- The Washington Times - Thursday, August 20, 2009

RICHMOND | Gov. Tim Kaine said Wednesday that the state faces a $1.5 billion revenue shortfall and must make massive spending cuts to close the budget gap.

The difference comes from a $1.2 billion revenue shortfall for fiscal 2010 added to $300 million in lost revenue from fiscal 2009. It will be made up through budget cuts and possible layoffs of state employees, Mr. Kaine said.

“I can’t say anything is off the table,” Mr. Kaine said after addressing legislative leaders on the state’s financial situation. “We’ve got some very painful decisions to make.
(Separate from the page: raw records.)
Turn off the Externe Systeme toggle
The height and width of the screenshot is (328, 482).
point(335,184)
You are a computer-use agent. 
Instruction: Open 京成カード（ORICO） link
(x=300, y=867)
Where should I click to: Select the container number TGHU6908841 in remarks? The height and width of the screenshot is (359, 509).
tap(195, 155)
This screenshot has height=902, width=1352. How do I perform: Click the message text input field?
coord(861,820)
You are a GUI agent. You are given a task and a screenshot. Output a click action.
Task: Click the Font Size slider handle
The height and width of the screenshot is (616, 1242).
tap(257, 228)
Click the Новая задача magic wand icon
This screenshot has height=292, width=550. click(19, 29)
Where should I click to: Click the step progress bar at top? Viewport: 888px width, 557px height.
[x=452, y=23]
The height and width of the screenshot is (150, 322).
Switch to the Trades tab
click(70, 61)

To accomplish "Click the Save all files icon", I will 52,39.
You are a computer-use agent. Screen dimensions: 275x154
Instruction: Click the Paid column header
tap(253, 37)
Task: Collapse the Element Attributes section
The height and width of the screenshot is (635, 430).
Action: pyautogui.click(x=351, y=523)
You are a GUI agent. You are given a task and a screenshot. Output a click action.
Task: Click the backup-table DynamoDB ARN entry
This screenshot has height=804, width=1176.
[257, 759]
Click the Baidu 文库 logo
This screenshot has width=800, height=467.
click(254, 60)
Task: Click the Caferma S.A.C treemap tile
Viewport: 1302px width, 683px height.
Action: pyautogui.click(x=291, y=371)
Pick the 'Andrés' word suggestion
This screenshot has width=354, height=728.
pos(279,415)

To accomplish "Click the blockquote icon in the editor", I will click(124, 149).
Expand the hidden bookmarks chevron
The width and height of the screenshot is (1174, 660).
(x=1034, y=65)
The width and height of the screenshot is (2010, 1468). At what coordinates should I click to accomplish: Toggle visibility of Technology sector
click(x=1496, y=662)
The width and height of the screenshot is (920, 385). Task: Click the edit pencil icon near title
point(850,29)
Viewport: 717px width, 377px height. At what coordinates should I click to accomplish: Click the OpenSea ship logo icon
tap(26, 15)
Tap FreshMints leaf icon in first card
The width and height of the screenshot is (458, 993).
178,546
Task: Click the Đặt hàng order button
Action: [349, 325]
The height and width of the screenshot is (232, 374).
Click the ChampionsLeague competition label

It hasn’t been easy to make the decisions that have already been made that led to layoffs at the general fund agencies and VDOT (Virginia Department of Transportation).”

The governor said layoffs would not be made across the board but that it was too soon to tell where the layoffs would be made and how many.

When asked whether tuition increases could be expected at the state’s universities and colleges, he responded that those were decisions best made by the various boards of visitors.

“We have to go ahead and make these decisions; it is much easier to make them now,” Mr. Kaine said.

Mr. Kaine said the state is $298.8 million below the revenue forecast for fiscal 2009, which was a 9 percent decline, triple that experienced in two previous years with negative growth rates. He noted that the state already has tried to reduce a $5.6 billion shortfall for the fiscal 2008-2010 biennial budget. Revenues in fiscal 2010 are expected to decline 1.6 percent.

Republicans expressed satisfaction that the governor went with the highest forecast deficit.

“The governor decided to err on the side of caution. To look at the $1.5 [billion], I think that is a very realistic number. We all hope that it doesn’t get worse. I think that is a very candid assessment on the part of the governor and I commend him for that decision. Plan for the worst and hope for the best,” said Delegate Phillip Hamilton, Newport News Republican.

“When you have to do this type of reduction, I don’t think you take anything off the table,” Mr. Hamilton said, noting that the state should do everything to protect the core mission of educating children but outside of that everything should be looked at.

Whatever fixes are put in place for the coming years, state Delegate Lacey E. Putney, chairman of the Appropriations Committee, said fiscal years 2010 through 2012 “will be awful.”

“It will be exasperated by the stimulus money that is not going to be there,” he said.

The one-day special session was convened to address changes needed in Virginia’s law to ensure compliance with a recent Supreme Court ruling on the use of forensic evidence in trials.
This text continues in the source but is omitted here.